[Entries supplied — start]

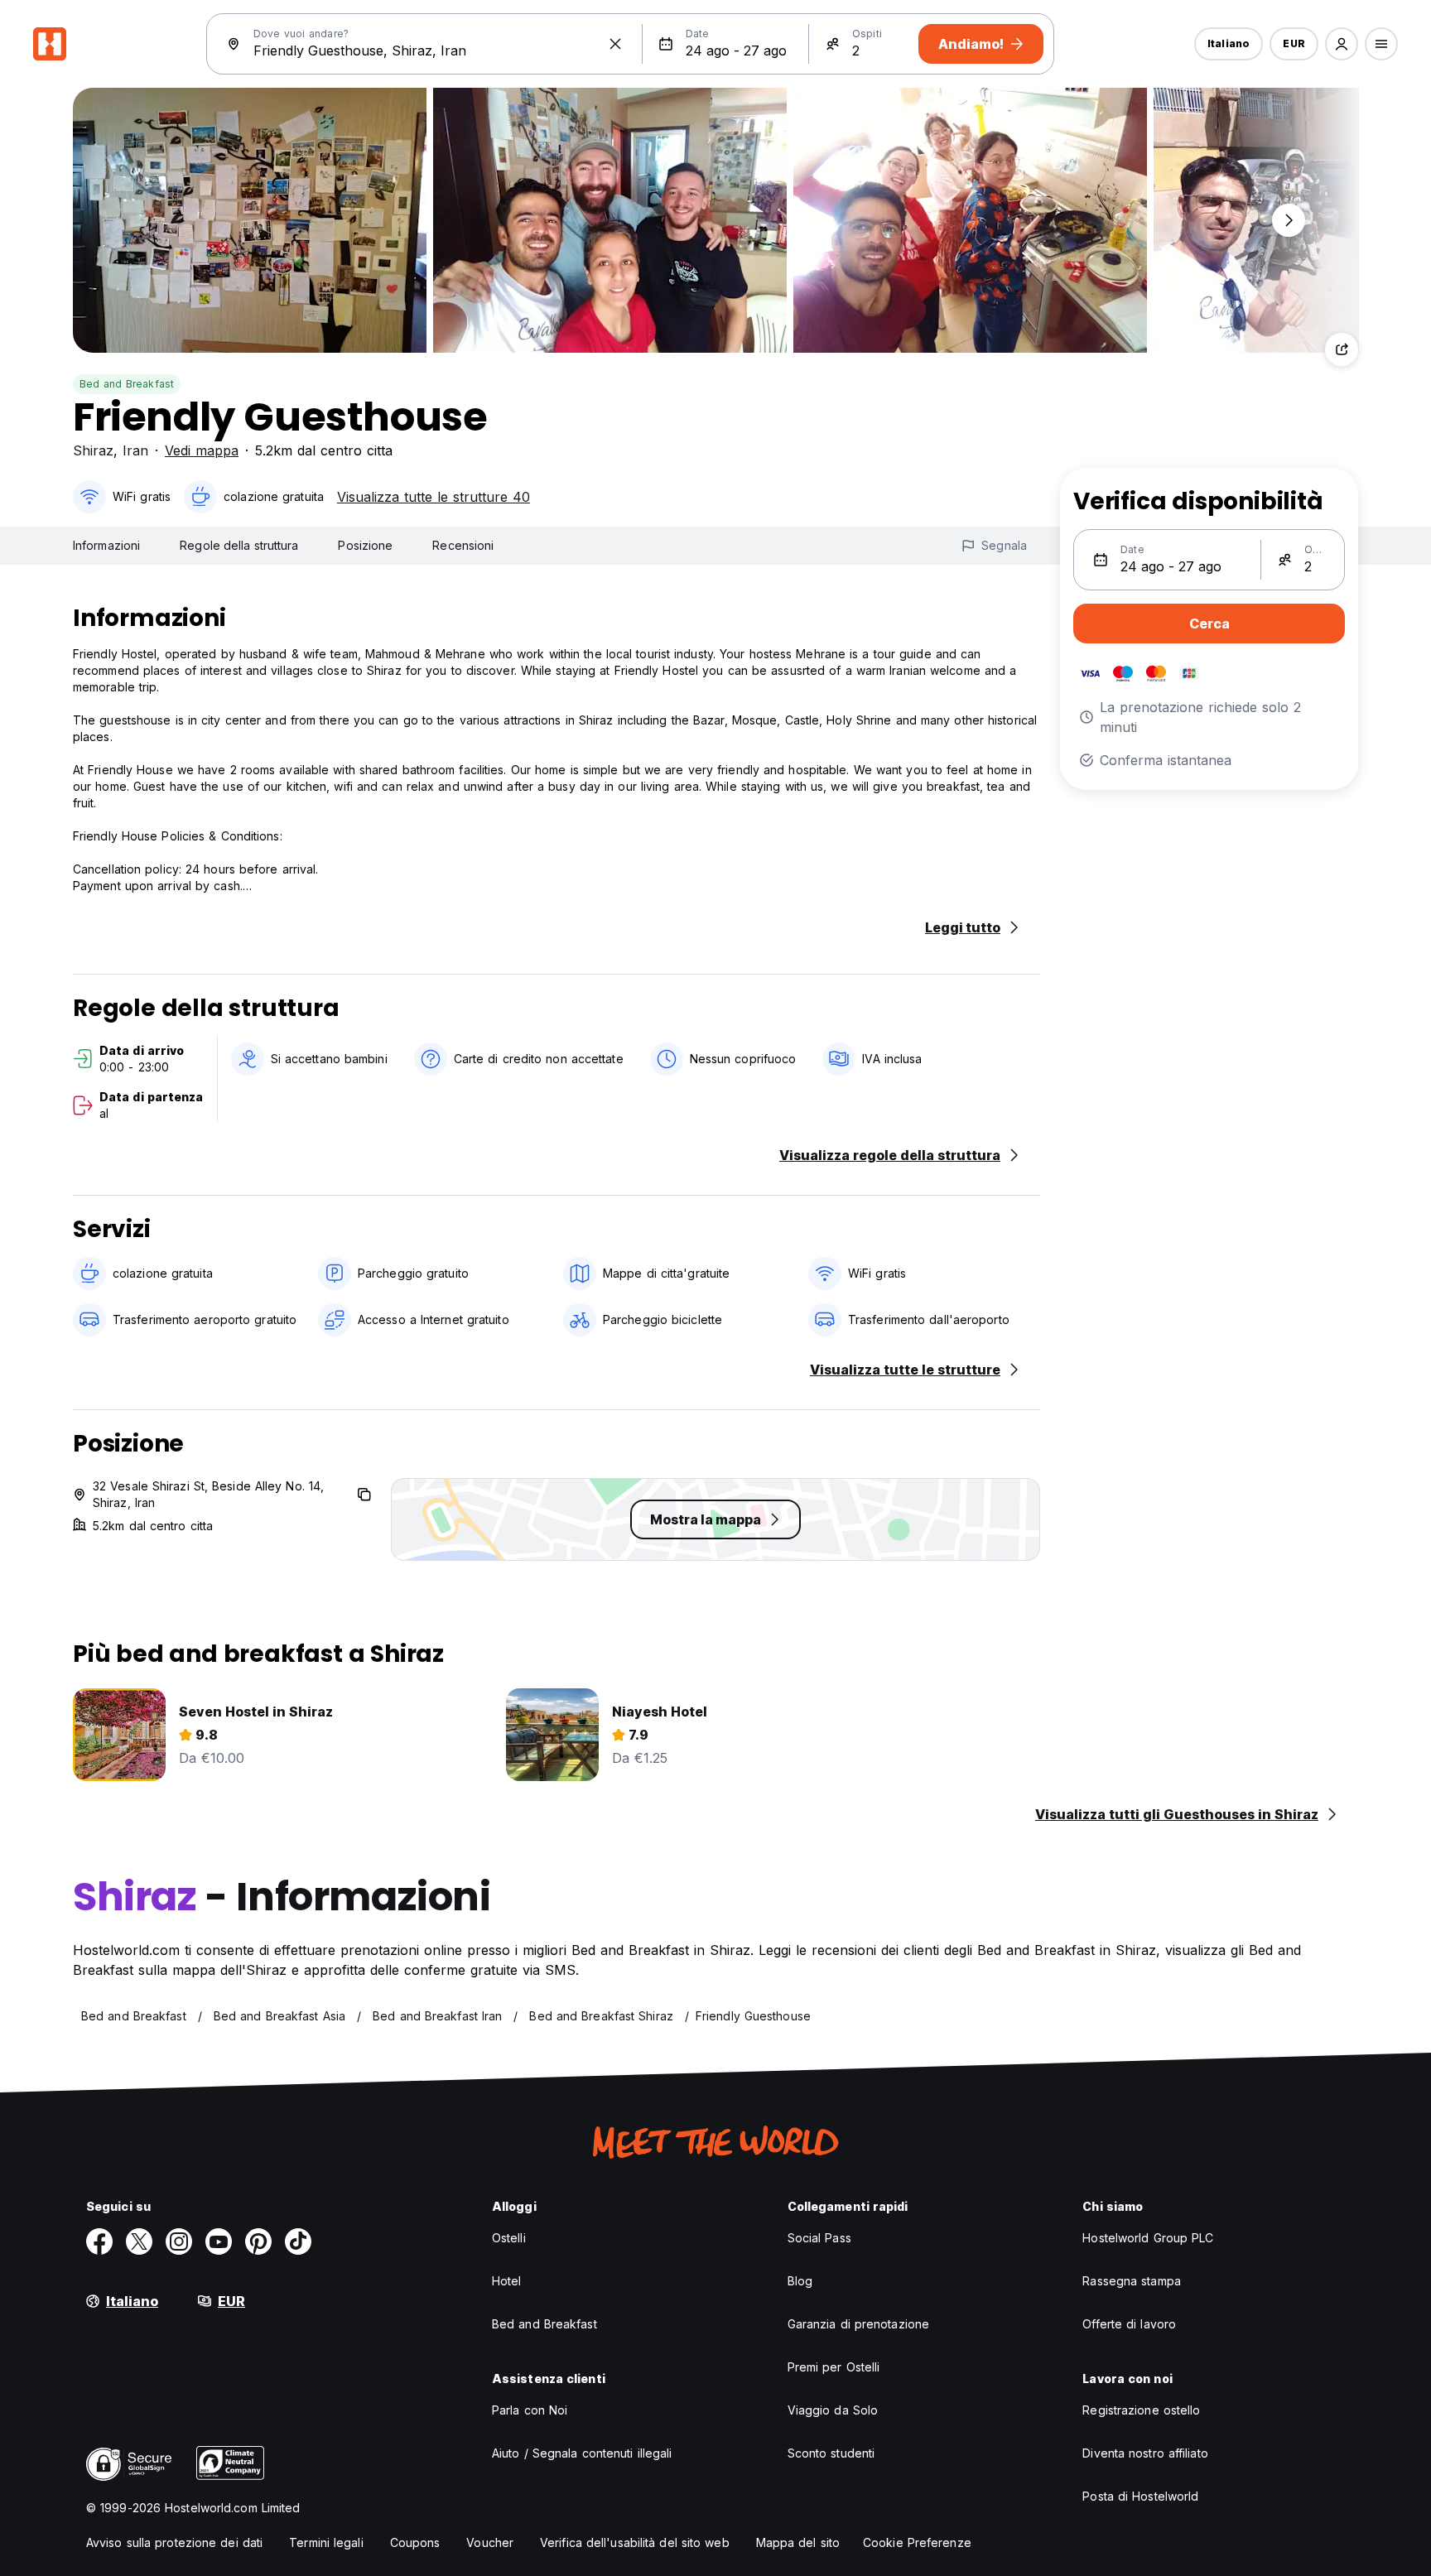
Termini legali (326, 2542)
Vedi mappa (201, 450)
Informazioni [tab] (106, 545)
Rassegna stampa (1131, 2281)
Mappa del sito (798, 2542)
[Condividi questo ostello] (1341, 349)
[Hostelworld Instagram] (179, 2241)
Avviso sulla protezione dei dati (174, 2542)
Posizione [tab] (365, 545)
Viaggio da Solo (833, 2410)
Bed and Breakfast (127, 384)
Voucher (489, 2542)
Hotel (507, 2281)
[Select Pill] (1341, 43)
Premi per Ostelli (834, 2367)
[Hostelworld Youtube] (218, 2241)
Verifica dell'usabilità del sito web (635, 2542)
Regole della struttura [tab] (239, 545)
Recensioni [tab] (463, 545)
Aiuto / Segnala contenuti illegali (582, 2453)
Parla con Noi (529, 2410)
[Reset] (615, 44)
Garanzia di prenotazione (858, 2324)
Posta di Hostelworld (1140, 2496)
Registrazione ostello (1141, 2410)
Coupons (415, 2542)
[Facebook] (99, 2241)
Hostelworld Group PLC (1147, 2238)
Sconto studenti (831, 2453)
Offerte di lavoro (1129, 2324)
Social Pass (819, 2238)
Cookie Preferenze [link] (917, 2542)
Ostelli (509, 2238)
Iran (135, 450)
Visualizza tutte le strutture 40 (433, 497)
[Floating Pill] (1288, 220)
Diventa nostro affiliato (1144, 2453)
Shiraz (93, 450)
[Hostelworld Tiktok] (298, 2241)
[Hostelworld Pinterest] (258, 2241)
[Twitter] (139, 2241)
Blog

[Entries supplied — finish]

■ **Work instruction**: From the first line to the last, output the data exactly, without the pictures.

■ **Result**:
Termini legali (326, 2542)
Vedi mappa (201, 450)
Informazioni [tab] (106, 545)
Rassegna stampa (1131, 2281)
Mappa del sito (798, 2542)
[Condividi questo ostello] (1341, 349)
[Hostelworld Instagram] (179, 2241)
Avviso sulla protezione dei dati (174, 2542)
Posizione [tab] (365, 545)
Viaggio da Solo (833, 2410)
Bed and Breakfast (127, 384)
Voucher (489, 2542)
Hotel (507, 2281)
[Select Pill] (1341, 43)
Premi per Ostelli (834, 2367)
[Hostelworld Youtube] (218, 2241)
Verifica dell'usabilità del sito web (635, 2542)
Regole della struttura [tab] (239, 545)
Recensioni [tab] (463, 545)
Aiuto / Segnala contenuti illegali (582, 2453)
Parla con Noi (529, 2410)
[Reset] (615, 44)
Garanzia di prenotazione (858, 2324)
Posta di Hostelworld (1140, 2496)
Registrazione ostello (1141, 2410)
Coupons (415, 2542)
[Facebook] (99, 2241)
Hostelworld Group PLC (1147, 2238)
Sconto studenti (831, 2453)
Offerte di lavoro (1129, 2324)
Social Pass (819, 2238)
Cookie Preferenze [link] (917, 2542)
Ostelli (509, 2238)
Iran (135, 450)
Visualizza tutte le strutture 40 (433, 497)
[Floating Pill] (1288, 220)
Diventa nostro affiliato (1144, 2453)
Shiraz (93, 450)
[Hostelworld Tiktok] (298, 2241)
[Hostelworld Pinterest] (258, 2241)
[Twitter] (139, 2241)
Blog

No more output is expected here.